In the entries below, find the line with "Новости (32, 257)" and the line with "Индивидуальные средства защиты (97, 98)". Return those two lines and all lines between them, exactly.

- Material provided
--

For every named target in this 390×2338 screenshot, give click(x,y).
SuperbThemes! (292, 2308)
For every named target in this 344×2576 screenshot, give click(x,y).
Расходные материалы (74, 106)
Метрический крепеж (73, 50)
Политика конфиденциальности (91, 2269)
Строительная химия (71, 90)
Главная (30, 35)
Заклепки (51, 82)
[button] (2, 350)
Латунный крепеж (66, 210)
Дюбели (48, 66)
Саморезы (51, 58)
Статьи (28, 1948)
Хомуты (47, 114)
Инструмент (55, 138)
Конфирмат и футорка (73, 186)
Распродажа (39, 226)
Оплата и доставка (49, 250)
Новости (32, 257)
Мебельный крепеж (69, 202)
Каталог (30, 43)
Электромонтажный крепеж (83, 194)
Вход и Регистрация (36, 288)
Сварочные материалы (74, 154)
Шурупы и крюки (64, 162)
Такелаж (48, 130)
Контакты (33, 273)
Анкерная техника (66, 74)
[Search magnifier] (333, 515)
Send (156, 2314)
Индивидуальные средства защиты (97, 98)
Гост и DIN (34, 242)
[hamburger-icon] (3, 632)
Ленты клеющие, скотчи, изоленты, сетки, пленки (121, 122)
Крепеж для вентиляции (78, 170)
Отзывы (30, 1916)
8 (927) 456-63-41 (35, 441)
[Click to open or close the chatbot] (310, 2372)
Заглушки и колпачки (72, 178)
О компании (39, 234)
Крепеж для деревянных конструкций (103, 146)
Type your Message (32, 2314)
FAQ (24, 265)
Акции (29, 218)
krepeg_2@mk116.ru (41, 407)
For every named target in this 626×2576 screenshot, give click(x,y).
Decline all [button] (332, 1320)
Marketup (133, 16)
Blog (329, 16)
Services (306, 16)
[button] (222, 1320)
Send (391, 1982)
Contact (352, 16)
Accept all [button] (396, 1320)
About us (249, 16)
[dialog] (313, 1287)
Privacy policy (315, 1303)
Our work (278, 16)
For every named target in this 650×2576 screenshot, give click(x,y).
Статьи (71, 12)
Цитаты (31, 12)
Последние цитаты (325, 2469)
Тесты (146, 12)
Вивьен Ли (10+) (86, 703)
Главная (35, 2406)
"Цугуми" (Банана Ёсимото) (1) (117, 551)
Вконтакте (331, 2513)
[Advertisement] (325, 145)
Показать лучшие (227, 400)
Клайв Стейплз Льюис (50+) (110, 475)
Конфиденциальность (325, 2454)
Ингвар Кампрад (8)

--

- Solution below
Новости (32, 257)
Мебельный крепеж (69, 202)
Каталог (30, 43)
Электромонтажный крепеж (83, 194)
Вход и Регистрация (36, 288)
Сварочные материалы (74, 154)
Шурупы и крюки (64, 162)
Такелаж (48, 130)
Контакты (33, 273)
Анкерная техника (66, 74)
[Search magnifier] (333, 515)
Send (156, 2314)
Индивидуальные средства защиты (97, 98)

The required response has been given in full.